This repository extends the ICLR’18 DAGMM architecture to the image domain, exploring both standard convolutional and residual-convolutional variants. We demonstrate significant AUROC and precision/recall improvements over a naïve flattened-vector baseline.
Please find attached the slides to the presentation/submission.
-
Python: 3.10
-
Install dependencies:
pip install -r requirements.txt
.
├── data/ # (optional) place your image datasets here
├── models/ # saved model checkpoints
├── notebooks/ # exploratory analysis and plotting
├── trials/ # training logs & inference outputs
├── src/ # core implementation of Convolutional DAGMM
│ ├── compression_net.py
│ ├── estimation_net.py
│ ├── train.py
│ └── infer.py
├── requirements.txt
└── README.md
All training and inference logs, as well as evaluation outputs (scores, ROC curves), are dumped into the trials/ folder for easy inspection.

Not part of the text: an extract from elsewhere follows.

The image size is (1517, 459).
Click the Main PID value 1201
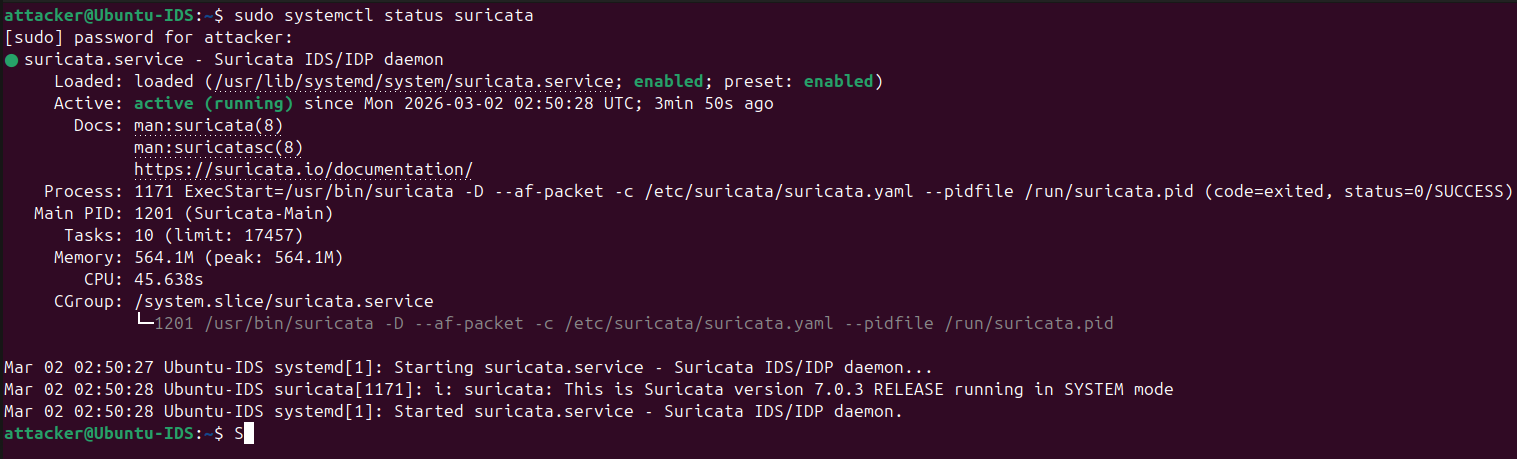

| Dataset | Architecture | Precision | Recall | AUROC |
|---|---|---|---|---|
| Forest vs Non-forest | Conv-DAGMM | 0.75 | 0.70 | 0.87 |
| Forest vs Non-forest | Residual-DAGMM | 0.60 | 0.60 | 0.82 |
| BrokenBottle vs GoodBottle | Conv-DAGMM | 0.65 | 0.60 | 0.70 |
| BrokenBottle vs GoodBottle | Residual-DAGMM | 0.60 | 0.55 | 0.71 |
Datasets used: Intel Image Classification Dataset and MVTec AD
-
Convolutional DAGMM (Framework 1): A straightforward CNN-based encoder + GMM estimation network.
-
Residual-Convolutional DAGMM (Framework 2): Adds skip connections in the compression network for richer feature extraction.
-
Loss & EM Updates: Follows the original DAGMM’s energy-based sample scoring and EM update rules.
- The flattened-vector baseline (64×64 → 4096) yielded very poor AUROC and precision/recall.

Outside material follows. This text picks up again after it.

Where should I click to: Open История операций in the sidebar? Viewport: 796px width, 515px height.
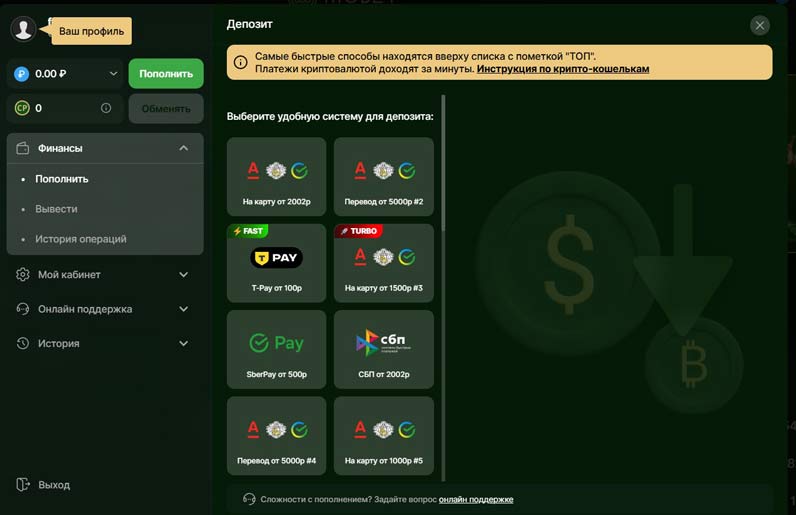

- Both convolutional variants significantly outperform the flat baseline—see the “Results” table for details.
- Extend to multimodal (audio + image) anomaly detection.
- Experiment with alternative architectures (GAN-based compression, feature-discrepancy methods).
- Tune hyperparameters and explore larger image resolutions.